***** EXCERPTED RECORDS *****
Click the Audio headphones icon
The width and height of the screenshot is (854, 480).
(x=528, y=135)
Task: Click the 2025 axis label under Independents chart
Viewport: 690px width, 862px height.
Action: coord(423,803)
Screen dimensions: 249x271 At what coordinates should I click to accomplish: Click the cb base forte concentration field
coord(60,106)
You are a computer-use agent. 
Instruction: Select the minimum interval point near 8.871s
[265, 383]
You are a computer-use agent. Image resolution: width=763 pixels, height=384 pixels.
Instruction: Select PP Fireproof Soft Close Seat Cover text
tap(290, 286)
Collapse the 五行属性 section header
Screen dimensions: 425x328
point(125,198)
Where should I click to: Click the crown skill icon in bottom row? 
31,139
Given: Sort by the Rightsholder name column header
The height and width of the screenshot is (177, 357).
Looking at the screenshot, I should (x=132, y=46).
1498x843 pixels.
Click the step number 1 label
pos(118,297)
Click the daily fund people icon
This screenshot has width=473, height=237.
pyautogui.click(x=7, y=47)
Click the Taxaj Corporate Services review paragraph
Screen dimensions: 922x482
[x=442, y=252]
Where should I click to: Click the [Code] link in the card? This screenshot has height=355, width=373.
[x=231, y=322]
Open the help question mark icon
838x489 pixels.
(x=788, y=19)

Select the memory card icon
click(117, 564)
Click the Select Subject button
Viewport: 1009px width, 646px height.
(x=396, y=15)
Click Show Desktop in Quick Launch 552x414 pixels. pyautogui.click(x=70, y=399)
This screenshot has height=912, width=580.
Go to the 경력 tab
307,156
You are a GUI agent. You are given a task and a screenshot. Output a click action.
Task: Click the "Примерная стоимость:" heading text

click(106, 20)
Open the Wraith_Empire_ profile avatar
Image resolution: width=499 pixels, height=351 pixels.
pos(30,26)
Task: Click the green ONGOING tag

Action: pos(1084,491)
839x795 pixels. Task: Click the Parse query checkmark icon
*****
EXERCISE DETAILS: In the data above, which lines have "agent"? Report each of them.

YOUR RESPONSE:
You are a computer-use agent. 
You are a computer-use agent. Image resolution: width=763 pixels, height=384 pixels.
You are a GUI agent. You are given a task and a screenshot. Output a click action.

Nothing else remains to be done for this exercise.